ディープインパクトの走りは、走り高跳びのようなもので、 小走りの助走(スタートから道中),大股走りでリズム作り(捲くり),そして踏み切ってジャンプ(最後のギア、切れ味)という段階を踏むことで、 あの能力は発揮されます。

ところが凱旋門賞の場合は、 小走りの助走の部分から 大股走りへの移行が早すぎて しかも力んで走っていたために息に余裕を失ってしまい、踏み切りで息切れを起こして中途半端な結果になった…と表現すれば判りやすいように思います。

ですから、引っ掛かって息が切れそうになった状態では、「リズムを取り戻すこと」が必要であって、 この凱旋門賞の場合では、フォルスストレートでギアを入れなおす準備が時間的に必要だったわけです。 (状況的にそれが可能かどうかはともかく、時間的仕掛け論という理屈からすれば必要であったということ。)

その一方で、終始 ディープインパクトをマークしていたレイルリンクは、 フォルスストレートで 一呼吸二呼吸の間、息を入れさせて、しっかりと追い込み体勢に移行しています。

何が間違いだったか

フォルスストレートで動いたことが問題というより、 その前の下り坂での走りの狂いによって フォルスストレートでは既に勝機を失いかけていたと思うのです。

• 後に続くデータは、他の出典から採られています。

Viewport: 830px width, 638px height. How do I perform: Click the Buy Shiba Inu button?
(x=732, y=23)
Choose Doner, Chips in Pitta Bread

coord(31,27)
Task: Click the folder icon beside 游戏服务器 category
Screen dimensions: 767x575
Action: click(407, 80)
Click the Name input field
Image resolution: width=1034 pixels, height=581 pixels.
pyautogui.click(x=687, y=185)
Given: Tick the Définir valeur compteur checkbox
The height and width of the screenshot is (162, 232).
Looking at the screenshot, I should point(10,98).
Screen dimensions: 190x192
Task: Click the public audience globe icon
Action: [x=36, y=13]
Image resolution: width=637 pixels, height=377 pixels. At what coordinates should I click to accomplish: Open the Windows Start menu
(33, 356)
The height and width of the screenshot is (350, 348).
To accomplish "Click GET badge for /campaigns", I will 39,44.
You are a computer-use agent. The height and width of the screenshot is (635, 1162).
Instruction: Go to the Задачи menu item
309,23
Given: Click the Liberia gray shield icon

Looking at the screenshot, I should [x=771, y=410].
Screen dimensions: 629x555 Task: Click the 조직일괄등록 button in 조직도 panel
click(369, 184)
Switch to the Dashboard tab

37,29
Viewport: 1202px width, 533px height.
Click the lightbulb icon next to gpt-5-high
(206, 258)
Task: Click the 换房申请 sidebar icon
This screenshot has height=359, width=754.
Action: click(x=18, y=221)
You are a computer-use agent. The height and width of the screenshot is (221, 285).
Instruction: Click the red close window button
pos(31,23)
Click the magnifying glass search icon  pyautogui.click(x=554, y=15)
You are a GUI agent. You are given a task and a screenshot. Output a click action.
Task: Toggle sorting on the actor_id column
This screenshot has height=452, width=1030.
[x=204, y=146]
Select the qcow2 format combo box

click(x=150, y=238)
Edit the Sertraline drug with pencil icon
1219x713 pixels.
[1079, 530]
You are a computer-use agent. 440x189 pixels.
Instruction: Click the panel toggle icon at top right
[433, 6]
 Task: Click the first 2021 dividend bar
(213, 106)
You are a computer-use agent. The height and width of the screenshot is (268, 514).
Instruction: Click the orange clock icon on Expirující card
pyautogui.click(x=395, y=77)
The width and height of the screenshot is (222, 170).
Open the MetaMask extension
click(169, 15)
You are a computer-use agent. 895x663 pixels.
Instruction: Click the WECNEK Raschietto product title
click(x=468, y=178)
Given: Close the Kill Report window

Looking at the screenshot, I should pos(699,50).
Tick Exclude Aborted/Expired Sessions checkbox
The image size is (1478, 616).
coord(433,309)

武豊は、「ディープインパクトらしい位置」での早めの仕掛けだったと思うし、 あの展開なら「無理をして前に行ってしまったシロッコ」と「併走を続けたハリケーンランの閉じ込めの成功」によって、 この2頭には負けない展開だという計算が成り立っていた…、そこまでは武豊の力量だと思います。

ただ、計算違いだったのは「下り坂のペ-スの扱い」と「相手の勝負馬の見極めを誤った」ことでしょう。

スローペースのように見えて、先行勢がボロボロになったのは、こういう駆け引きによる消耗戦が行なわれたからだと思います。


あとがき

凱旋門賞の敗因は、人によって色々とあると思います。 全てが敗因の一つといってもいいのかもしれません。

もし斤量がもっと軽かったら、先着できていたのかもしれません。 もし馬場がもっと走りやすかったら、先着できていたのかもしれません。 騎手の仕掛け時が違っていたら…とか、血統的に…とか。

ただ私は、「ディープインパクトらしい走りが出来たかどうか」という観点からして、 1~2馬身分のハンデがどうこうというより、もっと別の理由が欲しかったという思いがありました。

追記(11/07)

この凱旋門賞で強く感じたことは、「敵地(アウェイ)戦ならではの苦しさ」です。

人気のある能力馬が、敵地で「勝つ」には、敵軍勢の「勝たせない布陣」を潜り抜けて、なおかつ「力で捩じ伏せる」ということが必要なんですね。

今回の凱旋門賞の挑戦は、「フランス人の凱旋門賞の執念に、日本人は敵わ(かなわ)なかった」…そういうことです。馬主も調教師も騎手も、甘かったんです。馬は「日本近代競馬の結晶」とかのレベルだか何だかは知りませんが、色々な意味で甘かった。ファンも、マスコミも、そしてJRAも、薬物検査もね。(註:ファンが熱心に応援していることを誹謗していいるわけではなくて、日本競馬全体に ここで気を引き締めて 精進する課題が山のように有る…ということです。)


一応、これで勝手な回顧は終わりますが、 あとは目下の疑惑か策略か 、あの「薬物検出」に関して、もし何も明白ならないままで幕引きになるようなら、 私なりに勝手な憶測を書いてみたいとも思ってます。